• Required task: Copy the records from the line with "Task: Open Eames" to the line with "The image size is (754, 625).", putting "Lounge Chair" in place of "Side Chair" and changing nothing else. Give only those lines.

• The input:
**********

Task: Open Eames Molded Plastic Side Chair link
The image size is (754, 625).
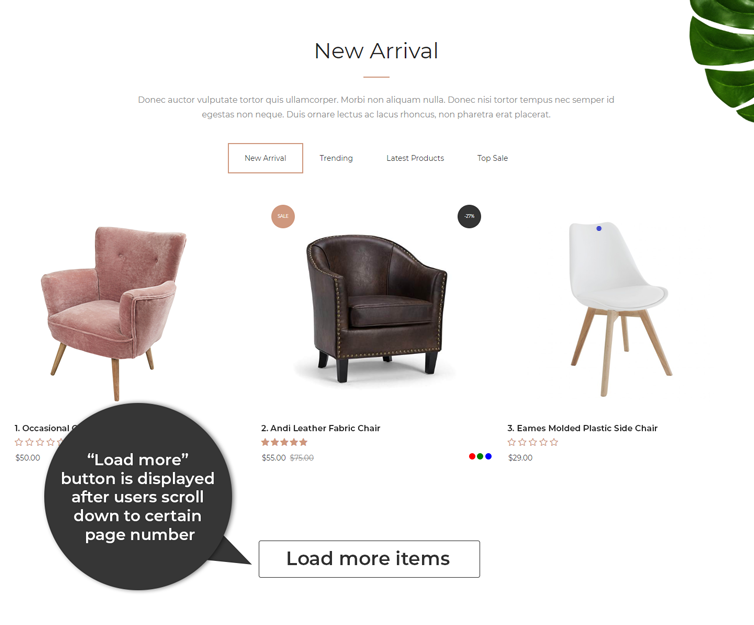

**********

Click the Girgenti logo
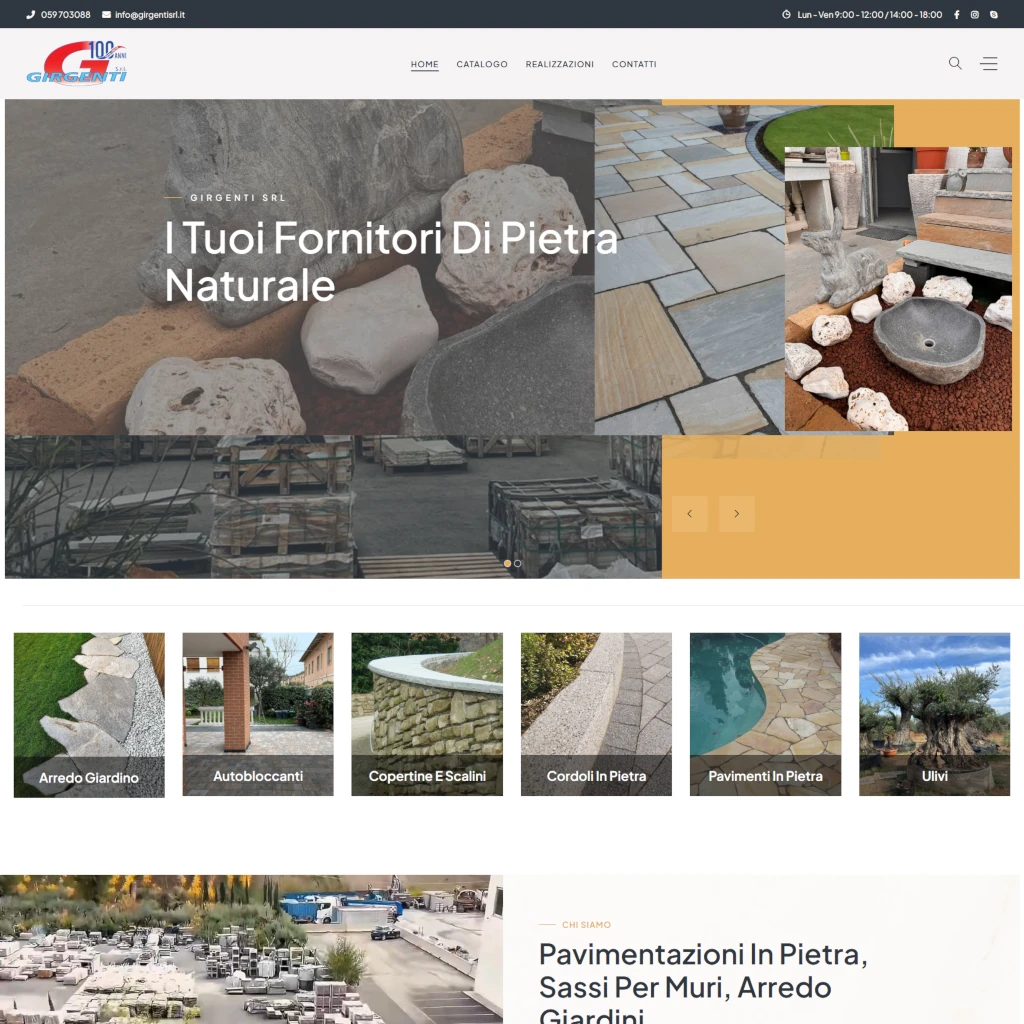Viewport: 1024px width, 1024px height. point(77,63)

**********

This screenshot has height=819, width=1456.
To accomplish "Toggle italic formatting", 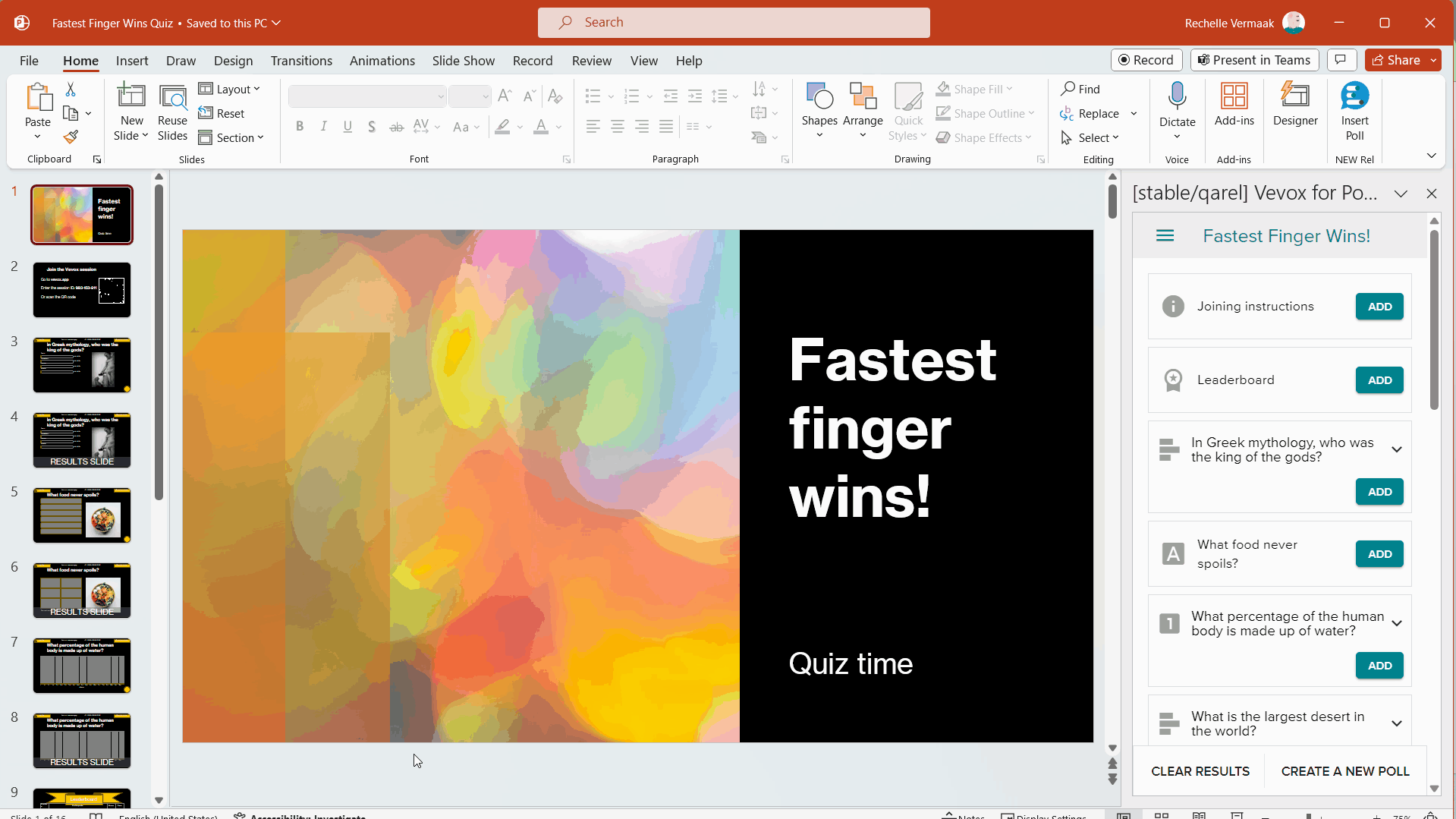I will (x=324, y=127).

**********

• Finished task:
Task: Open Eames Molded Plastic Lounge Chair link
The image size is (754, 625).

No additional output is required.